The bench also stated that it disagreed with the Supreme Court’s decision in Naz Foundation, that upheld the constitutional validity of Section 377 of the Indian Penal Code. Justice Chandrachud stated with clarity: “[…] This is an inappropriate construction of the privacy-based claims of the LGBT population. Their rights are not ‘so-called’ but are real rights founded on sound constitutional doctrine. They inhere in the right to life. They dwell in privacy and dignity. They constitute the essence of liberty and freedom. Sexual orientation is an essential component of identity.” This view of the bench has been heralded as a progressive and significant part of the judgment, but this brings us to a distressing point:
Is the right to privacy the same for everyone or is it a varied right, depending on the specific characteristic of the class, community or individual who is fighting for such right?

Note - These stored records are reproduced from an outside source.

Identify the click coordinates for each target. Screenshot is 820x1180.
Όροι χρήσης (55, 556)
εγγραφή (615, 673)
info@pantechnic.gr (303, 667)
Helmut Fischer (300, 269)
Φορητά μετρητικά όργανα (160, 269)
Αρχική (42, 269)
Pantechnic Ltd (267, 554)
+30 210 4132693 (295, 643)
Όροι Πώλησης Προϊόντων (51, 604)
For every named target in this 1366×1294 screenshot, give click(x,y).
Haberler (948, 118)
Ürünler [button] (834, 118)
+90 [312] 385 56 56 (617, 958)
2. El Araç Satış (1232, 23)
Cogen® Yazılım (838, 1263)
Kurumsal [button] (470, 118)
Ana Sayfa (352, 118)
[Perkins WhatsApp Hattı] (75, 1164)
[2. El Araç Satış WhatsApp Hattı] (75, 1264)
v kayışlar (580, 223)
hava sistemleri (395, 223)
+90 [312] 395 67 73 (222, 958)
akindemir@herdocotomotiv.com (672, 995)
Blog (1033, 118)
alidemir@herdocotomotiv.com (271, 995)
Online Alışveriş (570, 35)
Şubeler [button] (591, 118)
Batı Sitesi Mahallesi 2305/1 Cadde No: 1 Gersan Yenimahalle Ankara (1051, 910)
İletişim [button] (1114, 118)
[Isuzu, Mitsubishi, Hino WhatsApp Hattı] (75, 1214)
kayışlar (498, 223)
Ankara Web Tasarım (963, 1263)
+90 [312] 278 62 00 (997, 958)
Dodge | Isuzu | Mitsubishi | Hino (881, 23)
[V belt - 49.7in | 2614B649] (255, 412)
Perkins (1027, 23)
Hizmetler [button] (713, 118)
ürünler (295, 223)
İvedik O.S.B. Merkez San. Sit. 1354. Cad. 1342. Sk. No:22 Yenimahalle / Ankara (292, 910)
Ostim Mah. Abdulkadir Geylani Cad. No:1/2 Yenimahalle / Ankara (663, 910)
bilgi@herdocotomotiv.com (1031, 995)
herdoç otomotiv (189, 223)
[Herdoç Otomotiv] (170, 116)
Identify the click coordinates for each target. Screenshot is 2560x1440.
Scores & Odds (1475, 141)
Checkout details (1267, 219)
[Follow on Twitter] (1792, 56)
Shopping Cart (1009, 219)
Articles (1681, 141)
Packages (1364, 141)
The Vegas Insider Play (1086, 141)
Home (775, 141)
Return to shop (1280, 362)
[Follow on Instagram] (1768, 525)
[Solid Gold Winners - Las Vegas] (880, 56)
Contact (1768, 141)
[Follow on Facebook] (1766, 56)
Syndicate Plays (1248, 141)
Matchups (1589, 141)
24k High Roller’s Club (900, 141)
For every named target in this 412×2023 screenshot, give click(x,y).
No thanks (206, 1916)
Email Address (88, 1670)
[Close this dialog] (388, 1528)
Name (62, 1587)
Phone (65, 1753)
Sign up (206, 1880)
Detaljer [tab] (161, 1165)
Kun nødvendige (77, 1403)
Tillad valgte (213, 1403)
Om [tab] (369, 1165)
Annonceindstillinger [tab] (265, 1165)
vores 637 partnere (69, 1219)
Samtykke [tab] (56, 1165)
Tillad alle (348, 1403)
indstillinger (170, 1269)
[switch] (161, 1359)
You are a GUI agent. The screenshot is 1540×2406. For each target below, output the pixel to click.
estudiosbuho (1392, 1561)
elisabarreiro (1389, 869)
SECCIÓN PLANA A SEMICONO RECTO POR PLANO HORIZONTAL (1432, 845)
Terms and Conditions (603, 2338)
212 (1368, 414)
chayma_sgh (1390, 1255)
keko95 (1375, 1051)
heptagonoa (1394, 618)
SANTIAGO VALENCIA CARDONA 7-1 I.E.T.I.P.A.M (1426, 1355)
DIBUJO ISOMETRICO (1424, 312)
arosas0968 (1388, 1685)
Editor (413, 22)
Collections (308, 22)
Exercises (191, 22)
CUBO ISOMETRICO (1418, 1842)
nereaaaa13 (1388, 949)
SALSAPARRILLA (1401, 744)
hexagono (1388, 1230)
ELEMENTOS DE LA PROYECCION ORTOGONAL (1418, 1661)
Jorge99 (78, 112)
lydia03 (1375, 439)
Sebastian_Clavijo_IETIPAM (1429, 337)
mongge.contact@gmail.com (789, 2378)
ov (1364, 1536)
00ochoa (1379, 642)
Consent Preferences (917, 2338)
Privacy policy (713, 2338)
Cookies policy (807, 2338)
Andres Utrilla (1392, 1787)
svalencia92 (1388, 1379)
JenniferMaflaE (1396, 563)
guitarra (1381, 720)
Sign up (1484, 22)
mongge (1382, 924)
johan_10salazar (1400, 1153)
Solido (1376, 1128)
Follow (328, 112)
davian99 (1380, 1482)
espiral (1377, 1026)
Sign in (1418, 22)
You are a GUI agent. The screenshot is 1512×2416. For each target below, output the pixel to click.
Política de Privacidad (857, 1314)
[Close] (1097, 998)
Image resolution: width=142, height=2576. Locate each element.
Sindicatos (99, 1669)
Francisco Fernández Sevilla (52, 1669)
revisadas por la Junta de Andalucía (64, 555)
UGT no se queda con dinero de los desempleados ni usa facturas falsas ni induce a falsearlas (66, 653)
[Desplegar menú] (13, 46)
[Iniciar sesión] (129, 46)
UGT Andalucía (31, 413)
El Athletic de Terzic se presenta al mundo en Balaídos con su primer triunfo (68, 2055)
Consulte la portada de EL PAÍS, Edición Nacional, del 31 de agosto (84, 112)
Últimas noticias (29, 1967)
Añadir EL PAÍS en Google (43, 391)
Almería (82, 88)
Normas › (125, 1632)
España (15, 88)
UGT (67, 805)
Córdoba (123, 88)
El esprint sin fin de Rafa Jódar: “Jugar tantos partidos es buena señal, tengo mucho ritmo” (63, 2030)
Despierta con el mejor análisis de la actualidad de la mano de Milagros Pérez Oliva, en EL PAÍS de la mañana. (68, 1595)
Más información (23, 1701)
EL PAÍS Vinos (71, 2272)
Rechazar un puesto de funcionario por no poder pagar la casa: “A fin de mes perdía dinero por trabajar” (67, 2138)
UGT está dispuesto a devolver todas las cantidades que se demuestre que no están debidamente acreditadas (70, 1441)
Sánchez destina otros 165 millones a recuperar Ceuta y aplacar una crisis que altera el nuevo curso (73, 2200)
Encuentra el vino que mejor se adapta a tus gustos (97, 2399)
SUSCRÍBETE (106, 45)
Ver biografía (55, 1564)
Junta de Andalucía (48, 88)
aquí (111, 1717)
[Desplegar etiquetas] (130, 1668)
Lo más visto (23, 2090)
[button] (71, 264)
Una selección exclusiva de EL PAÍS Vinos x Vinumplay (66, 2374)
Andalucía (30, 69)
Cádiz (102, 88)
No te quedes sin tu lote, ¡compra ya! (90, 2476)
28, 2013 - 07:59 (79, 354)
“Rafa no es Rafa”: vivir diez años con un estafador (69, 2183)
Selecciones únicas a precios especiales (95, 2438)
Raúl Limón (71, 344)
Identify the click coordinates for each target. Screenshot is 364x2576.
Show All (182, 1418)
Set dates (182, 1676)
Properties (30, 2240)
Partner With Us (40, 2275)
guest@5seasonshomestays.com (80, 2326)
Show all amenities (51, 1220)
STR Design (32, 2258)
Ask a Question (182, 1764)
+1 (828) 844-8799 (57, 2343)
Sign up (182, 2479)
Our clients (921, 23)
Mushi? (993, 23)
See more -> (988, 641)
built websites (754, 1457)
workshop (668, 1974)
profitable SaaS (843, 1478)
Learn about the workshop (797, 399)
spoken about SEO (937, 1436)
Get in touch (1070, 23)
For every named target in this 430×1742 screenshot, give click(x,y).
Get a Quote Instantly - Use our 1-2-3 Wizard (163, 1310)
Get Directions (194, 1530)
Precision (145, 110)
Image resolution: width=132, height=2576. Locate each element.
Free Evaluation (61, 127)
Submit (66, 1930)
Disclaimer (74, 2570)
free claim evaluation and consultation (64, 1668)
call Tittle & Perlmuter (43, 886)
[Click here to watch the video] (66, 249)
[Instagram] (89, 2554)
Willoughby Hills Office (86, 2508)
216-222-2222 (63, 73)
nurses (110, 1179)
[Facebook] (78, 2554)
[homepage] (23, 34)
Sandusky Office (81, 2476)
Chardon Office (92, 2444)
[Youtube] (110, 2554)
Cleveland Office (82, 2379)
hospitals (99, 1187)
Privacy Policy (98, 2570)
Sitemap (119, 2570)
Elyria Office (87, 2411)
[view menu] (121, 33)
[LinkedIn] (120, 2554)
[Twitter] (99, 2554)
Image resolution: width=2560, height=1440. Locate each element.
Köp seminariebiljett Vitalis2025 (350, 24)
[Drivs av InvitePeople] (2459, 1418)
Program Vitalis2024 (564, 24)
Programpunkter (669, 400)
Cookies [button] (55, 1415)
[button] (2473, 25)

The reason why we must force ourselves to consider this is because only earlier this month, a bench of the Supreme Court, comprising former Chief Justice Khehar and Justice Chandrachud, was also examining the Hadiya case, wherein the Kerala High Court nullified the marriage of an adult woman, who converted to Islam, with a Muslim man, on account of a habeas corpus petition filed by her father. Earlier this month, the same bench had ordered a National Investigation Agency (NIA) probe to investigate if a larger conspiracy exists where terror groups proselytise Hindu women in order to radicalise them. The bench had not yet heard Hadiya’s side of the story, and proceeds in the case with a deep sense of misguided protectionism. The Kerala High Court has stated that “a girl aged 24 years is weak and vulnerable, capable of being exploited in many ways…” and has assumed a parens patriaejurisdiction over her. The Supreme Court bench has not offered a different view on the matter; in fact, throughout the order, it refers to Akhila (Hadiya) as “the girl” or “the concerned girl”. The fact that it still has not summoned her to the court, and has decided about her fate without consulting her shows that the judiciary is not particularly bothered about her side of the matter.
This, therefore, begs the question of the right to privacy in a marriage of two consenting adults. Both Chief Justice Khehar as well as Justice Chandrachud are effectively for the right of the LGBTQI community to be left alone — that there was a right to personal liberty, dignity and privacy that protected the community’s choices within the four walls of the house. However, in the case of Hadiya, why don’t they decide on the basis of the same rationale? Hadiya is an adult woman, who converted to another religion on her own accord and took to an interfaith marriage with a man she subsequently fell in love with. There is no larger political narrative in the decisions she made, and therefore, must be accorded the same right to privacy that the Supreme Court believes is a fundamental right.
By ignoring Hadiya and her husband’s zone of privacy and handing over the investigation to the NIA probe, the Supreme Court devalues Hadiya’s freedom of choices, her agency and her autonomy as a woman. By invalidating her marriage to Shafin Jahan, the judiciary opines that a woman deserves no privacy to make her own decisions. By handing her over to her father’s custody, the judiciary indicates that it has no duty to respect the constitutional values embodied in the dignity and autonomy of an adult woman. These are dangerous precedents. The curtailing of the right to privacy of Hadiya by the courts and nullifying her marriage on account of ‘love jihad’ is problematic. It indicates that one of the highest institutions of the country, the judiciary, does not believe in the constitutional morality of the right to privacy when it comes to women.
The judiciary’s present position is that the LGBTQI community deserves the right to privacy and dignity, while Hadiya and Jahan’s marriage does not. It perhaps believes that community rights are more significant than individual rights — which again sends out a wrong message to the rest of the country. At this point, the Supreme Court should consider the narrative of privacy and dignity is Hadiya’s matter, before it further succumbs to patriarchal values.